ASSIGNED TASK:
Repeat only the lines from the one containing "Click the add new configuration plus icon" to the final line below, exactly as they read, and leave every picture out.

RECORDS FOR PROCESSING:

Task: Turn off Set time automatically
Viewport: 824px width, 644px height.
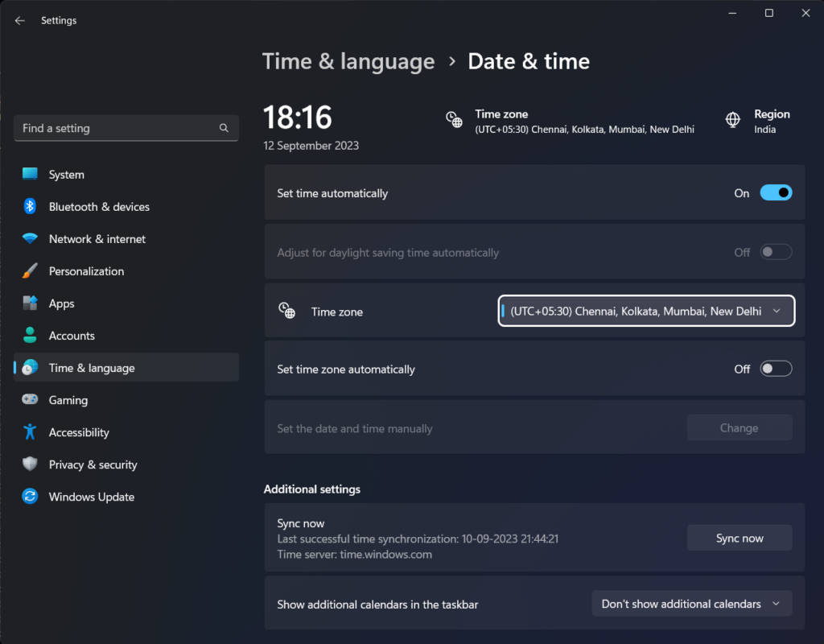Action: (775, 192)
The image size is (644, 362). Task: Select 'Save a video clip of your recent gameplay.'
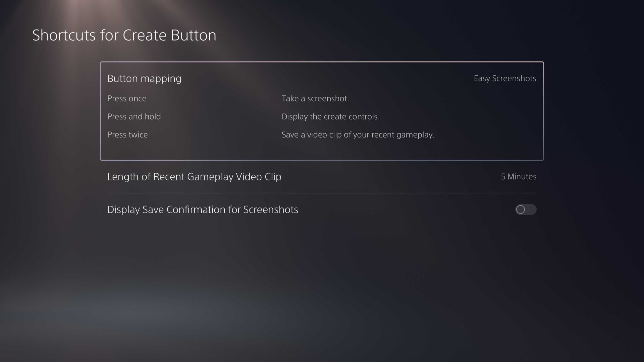(358, 134)
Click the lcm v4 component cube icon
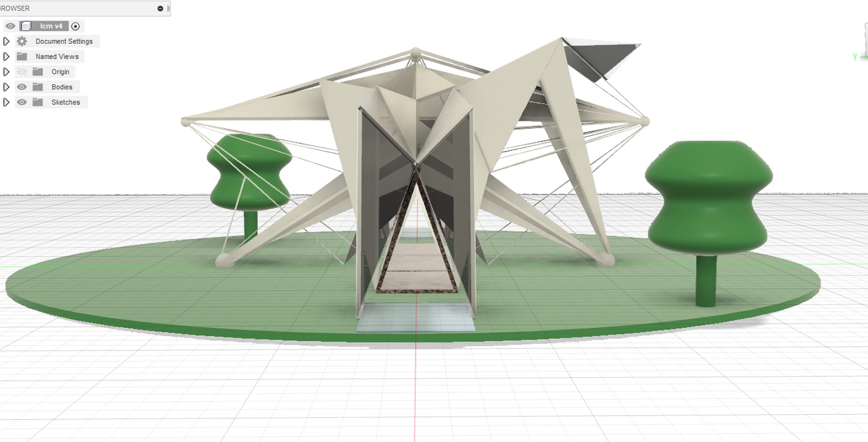The image size is (868, 442). coord(26,26)
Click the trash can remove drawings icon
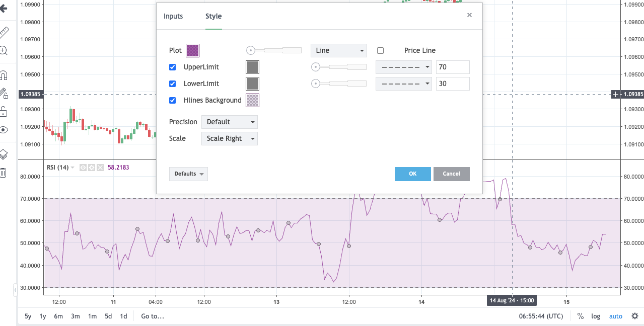This screenshot has height=326, width=644. (x=4, y=173)
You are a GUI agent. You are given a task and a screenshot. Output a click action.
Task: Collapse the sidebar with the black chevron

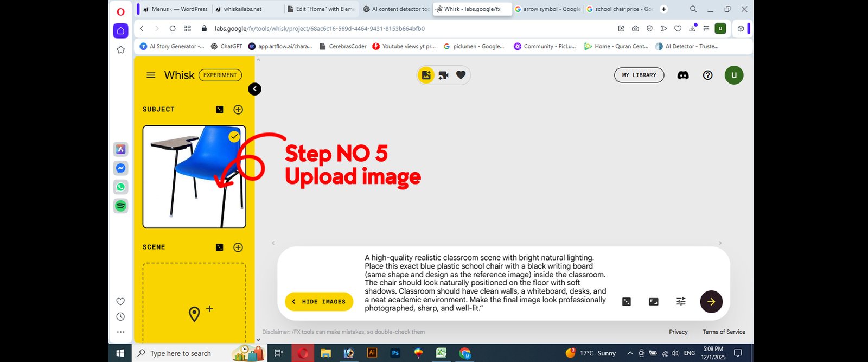pyautogui.click(x=254, y=89)
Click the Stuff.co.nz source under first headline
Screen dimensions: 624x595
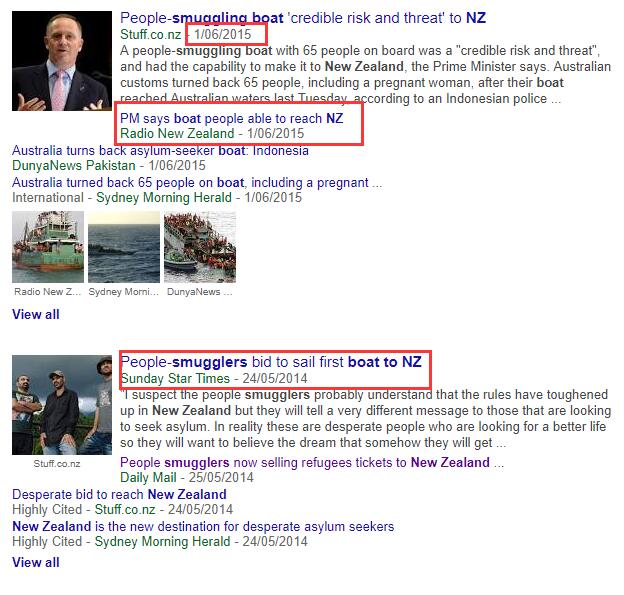pos(150,34)
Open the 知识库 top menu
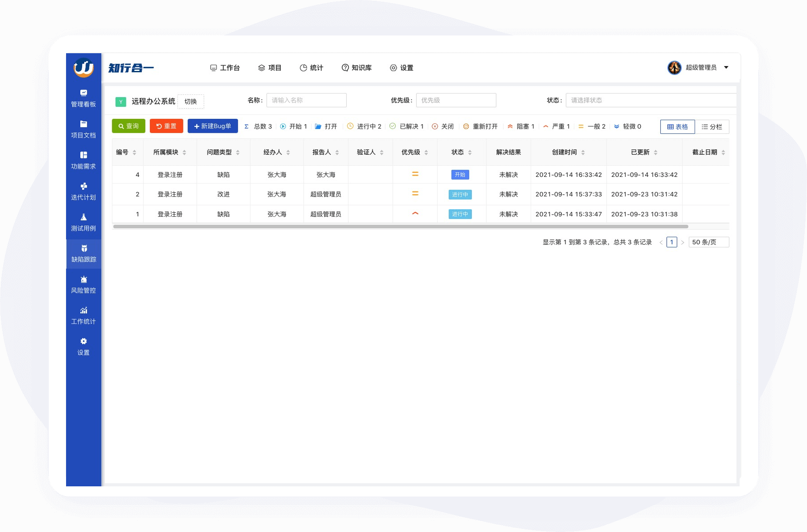 356,68
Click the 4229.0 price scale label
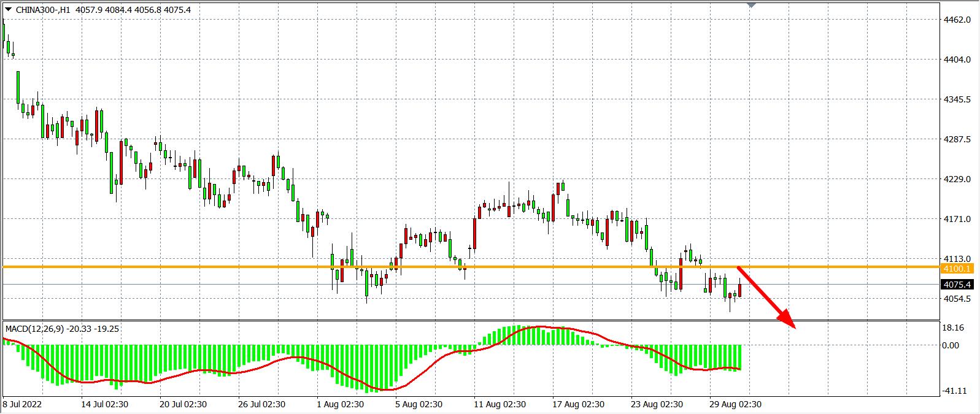This screenshot has height=414, width=980. point(957,179)
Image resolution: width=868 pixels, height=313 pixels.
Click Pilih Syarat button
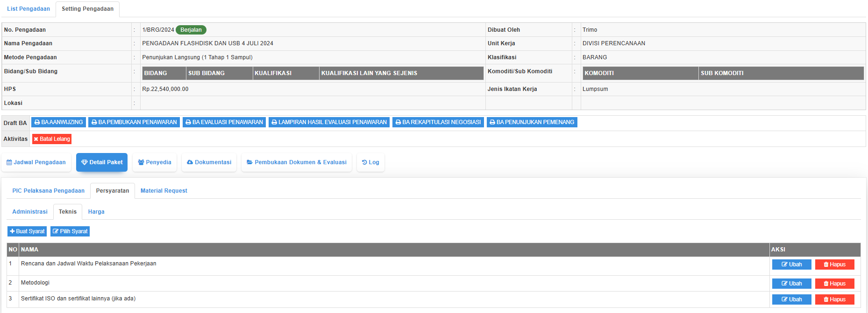pos(70,231)
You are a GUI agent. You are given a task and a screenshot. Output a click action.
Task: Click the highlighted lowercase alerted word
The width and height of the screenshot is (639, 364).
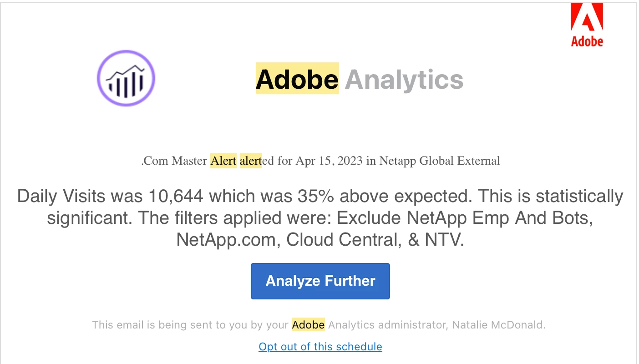[257, 161]
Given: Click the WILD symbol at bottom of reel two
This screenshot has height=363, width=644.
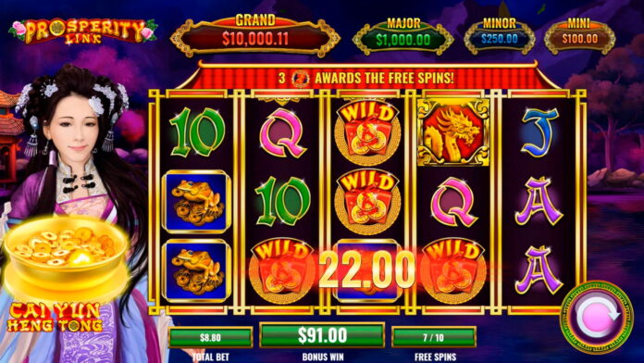Looking at the screenshot, I should 281,271.
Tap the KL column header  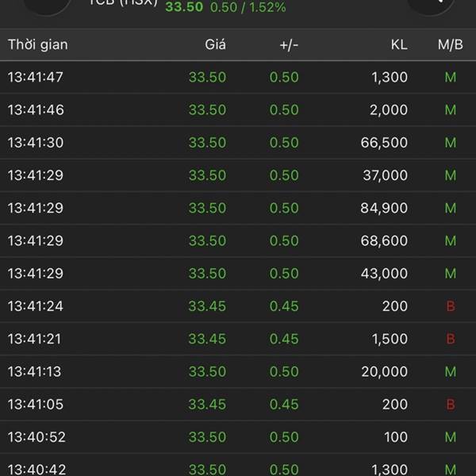coord(398,44)
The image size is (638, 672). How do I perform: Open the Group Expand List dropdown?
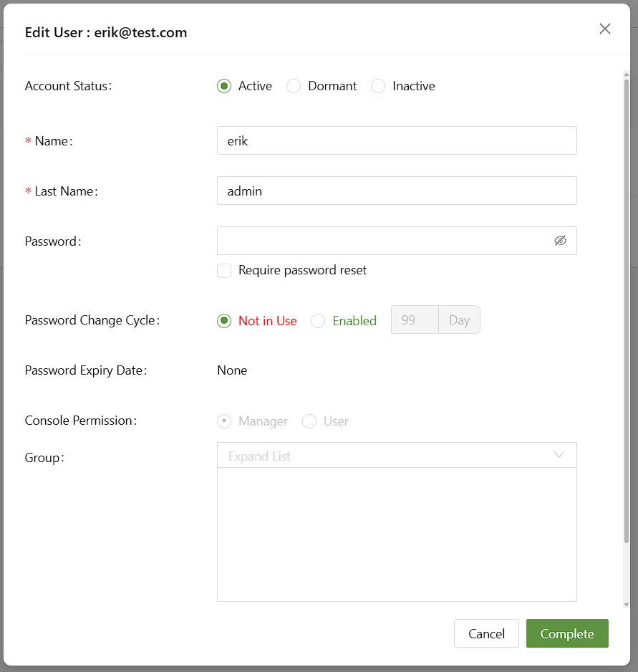point(397,456)
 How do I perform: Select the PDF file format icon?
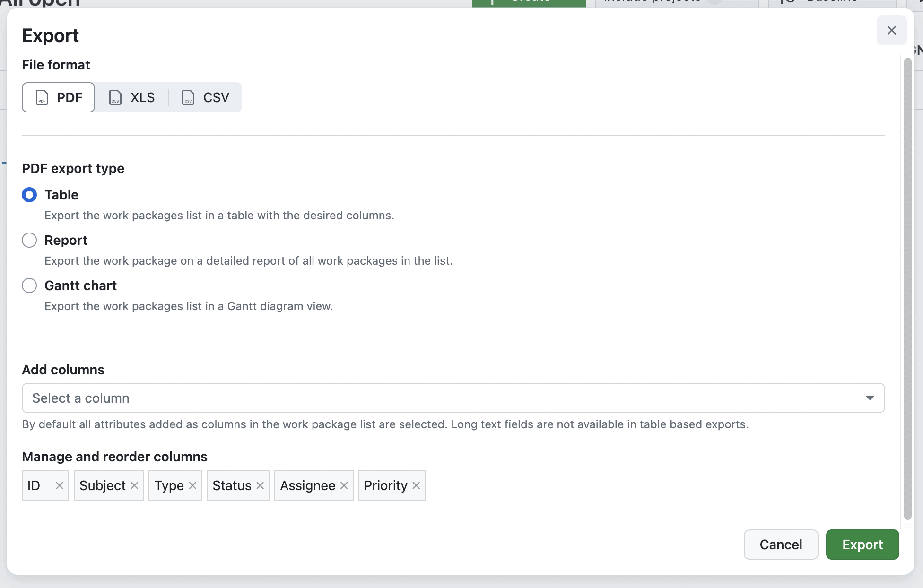point(42,97)
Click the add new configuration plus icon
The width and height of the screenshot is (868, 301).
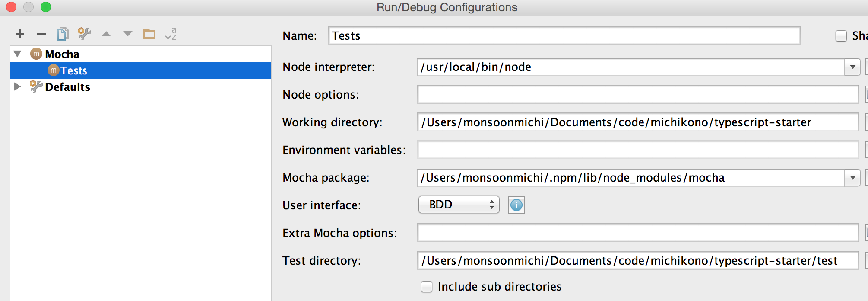[x=20, y=34]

RESPONSE TO THIS EXERCISE:
Click the add new configuration plus icon
The width and height of the screenshot is (868, 301).
[x=20, y=34]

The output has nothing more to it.